Two students have approached me about imagining this space at the west edge of town on the far side of the Mighty Muskrat. Understanding this site is not the most user-friendly on the web, I’ve gathered some of the miscellaneous references to the fairgrounds for them—and for you as well.
- The Fennimore County Agricultural Association may have been my first serious consideration of the topic. And Improving the Gene Pool dealt with the fundamental purpose of such cultural institutions in the 19th century.
- The Fennimore County Fair [2017.12.12] was an early observation of the topic. As was Brigg Fair, a romantic reference to a folk song orchestrated by Frederick Delius.
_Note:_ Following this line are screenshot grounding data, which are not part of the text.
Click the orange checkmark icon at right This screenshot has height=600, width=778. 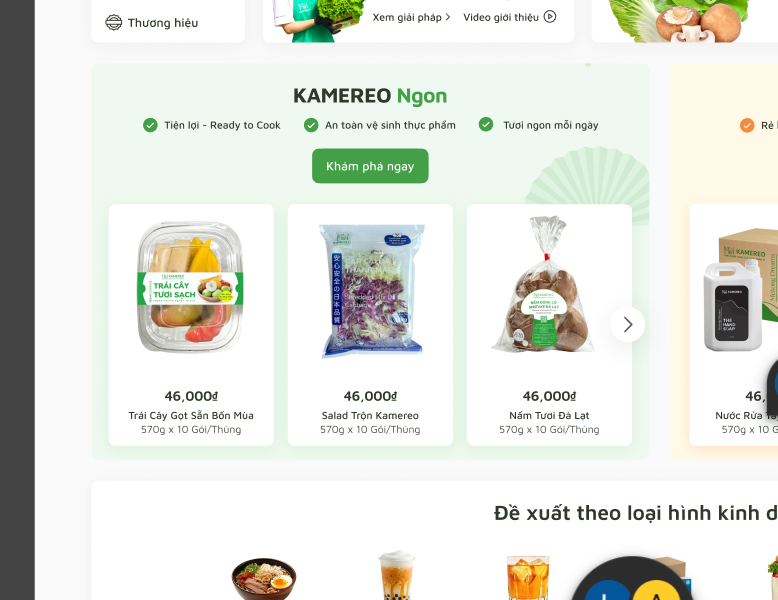[747, 126]
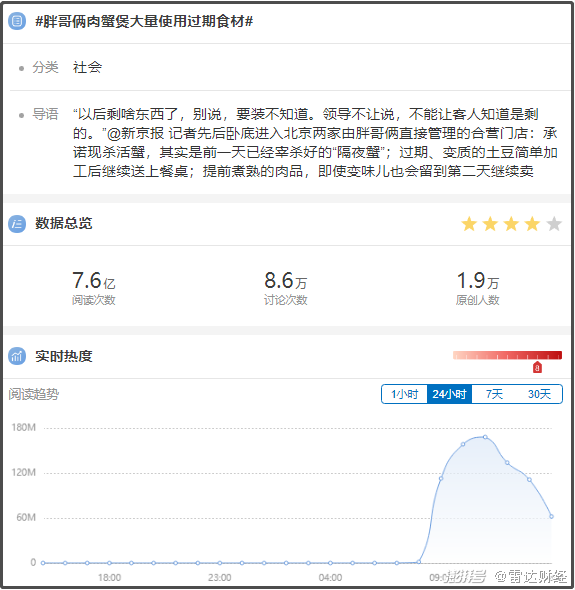This screenshot has height=590, width=575.
Task: Click the 数据总览 section icon
Action: point(17,224)
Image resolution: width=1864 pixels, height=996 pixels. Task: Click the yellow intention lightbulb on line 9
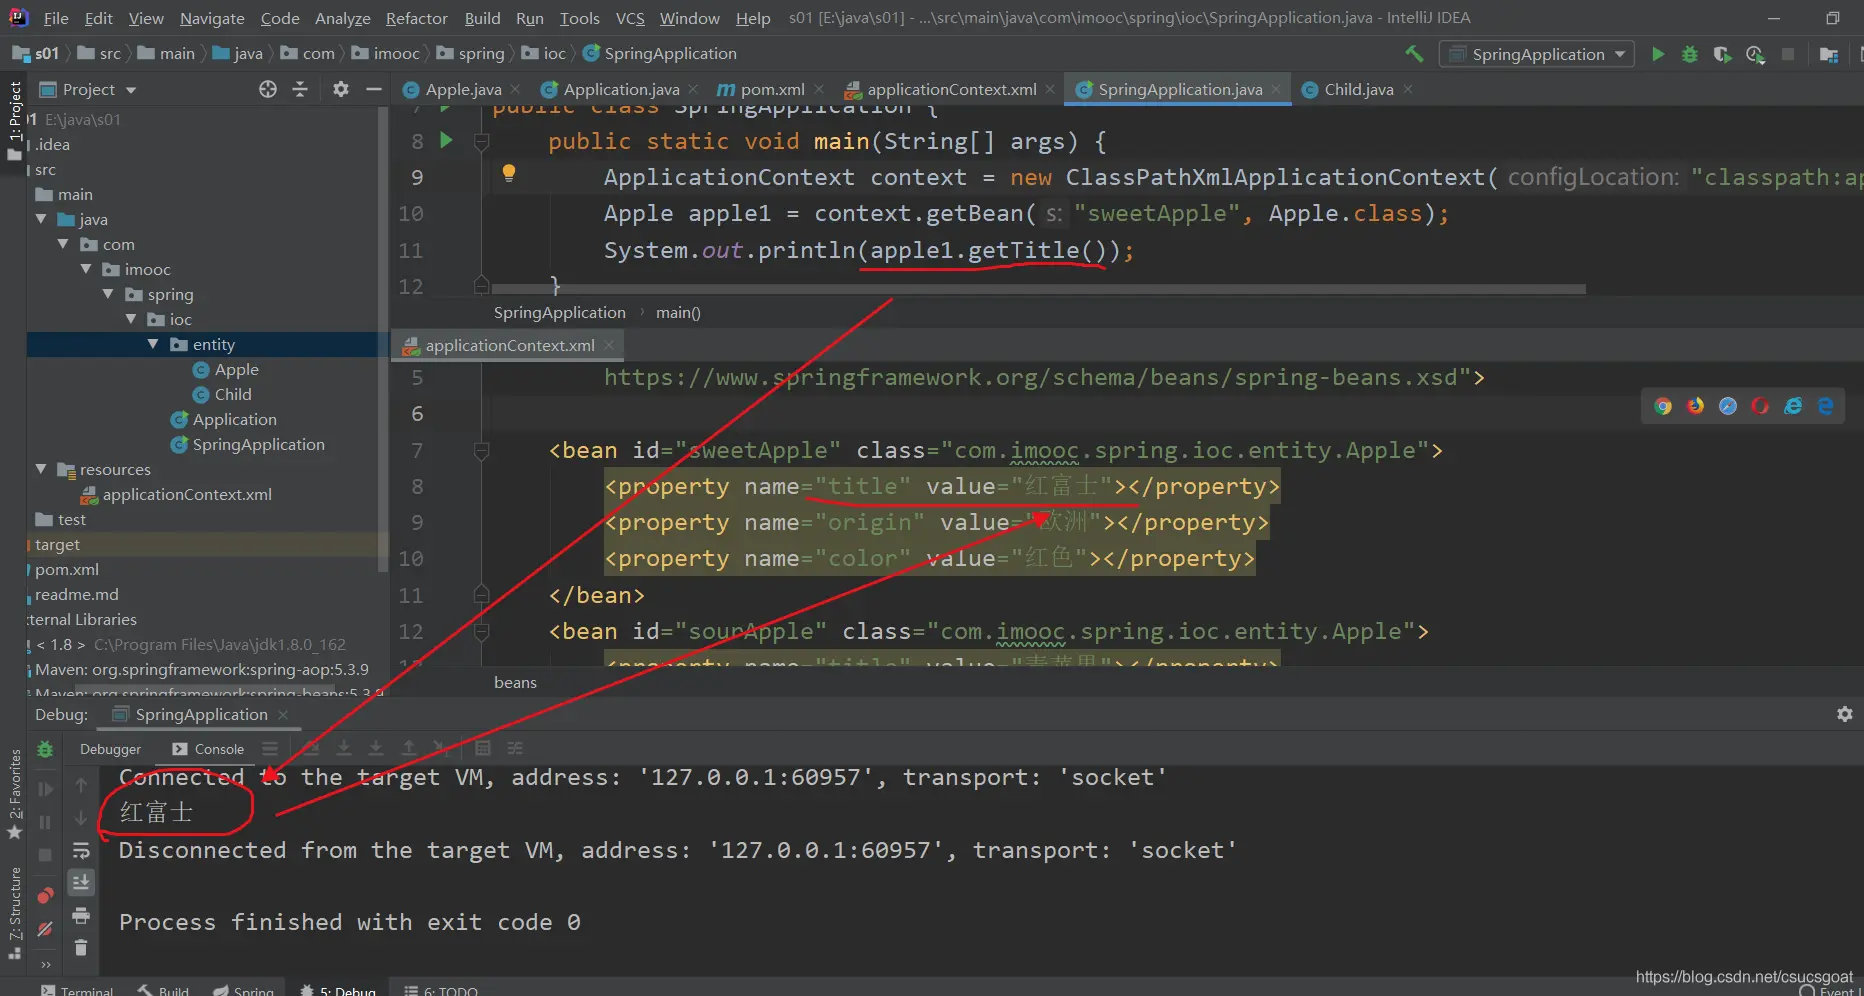pyautogui.click(x=509, y=173)
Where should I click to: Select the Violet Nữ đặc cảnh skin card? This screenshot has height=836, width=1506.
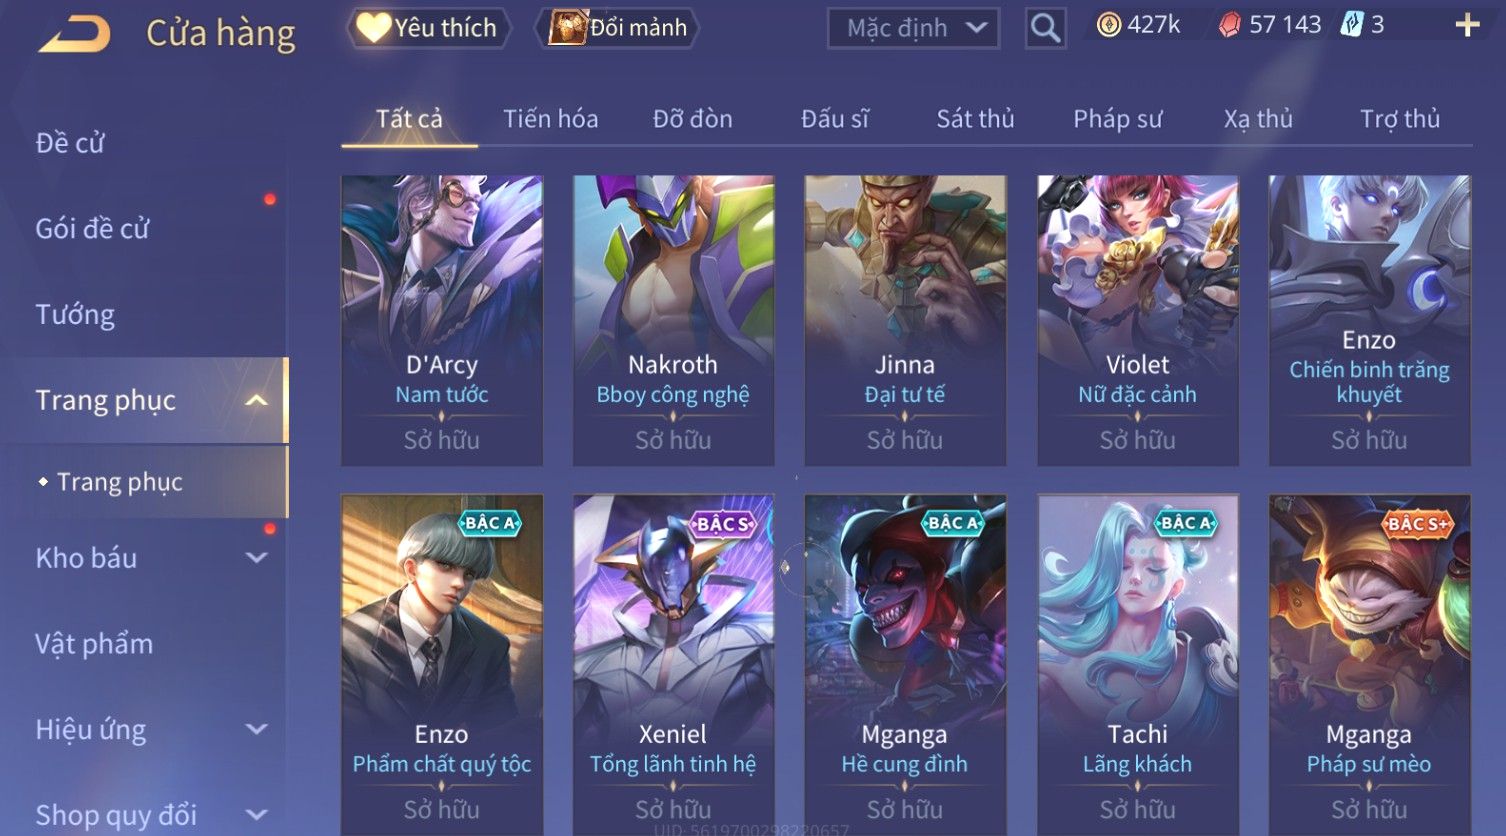click(x=1137, y=321)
See also: American Passtime (which has one too many “s”s but I prefer it that way) and Chautauqua (part 1) and Chautauqua (part 2) about another 19th century cultural institution often linked with fairgrounds but operating independently.
- “Meet me at the Fair” [2018.01.03] was one of several attempts at linking the problem with parallels in my own experience. Here I wrote about William A. Wells, an early Oklahoma architect of my acquaintance who had designed several features at an amusement grounds in suburban Oklahoma City at the time of statehood.
- The Northwest Iowa Traction Co. served the fairgrounds after about 1911 with seasonal service, which required a trestle over the Muskrat for access. And Infrastructure is yet a further inquiry into the fairgrounds’ connectivity with other parts of the community.
- Romantic allusions to the fair brought me to write about Lover’s Leap, while “Sumer is icumen in…” attempted to integrate the fairgrounds with the river that borders its east edge.
Never having considered what all these musings may mean when taken together, I leave it to the two intrepid student volunteers who’ve elected to take this issue head on.
Little Gifts
“Real Photo Postcards” (RPPCs) are simply what they claim to be: actual photographs, rather than printed by offset lithography or some other process. For that reason alone, it is difficult to gauge how many of them there may be; perhaps as few as one. Which is why they are so expensive. This beauty is priced at $75, a very good reason why it won’t be added to the Agincourt Project collection. And yet…
Gifts like this don’t come along as often as I might like. Agincourt’s principle bank, the F+M+M or Farmers, Mechanics & Merchants Bank, came about through the merging of two earlier institutions on shaky financial grounds. I’m only slight bothered that the sign behind these gentlemen reads “Farmers and Merchants”, rather than “Farmers and Mechanics”, which would mesh more readily with the story line. It will take little time, however, to adjust that story to fit the evidence we see before us. The bonus, of course, is the group standing in front of the bank, four of them named, who could easily be connected with the bank in some way. Sure, I could photoshop their names, but why look a gift horse in the mouth. How are you at reading old handwriting? I see “Nelson” and “Grandfather Haugh” and “Carl” on the far right, but having trouble with Mr T.
BTW, “Haugh” is an English surname and is pronounced haw. And wouldn’t you like to know who was giving a lecture. That sort of detail doesn’t show up in a printed card.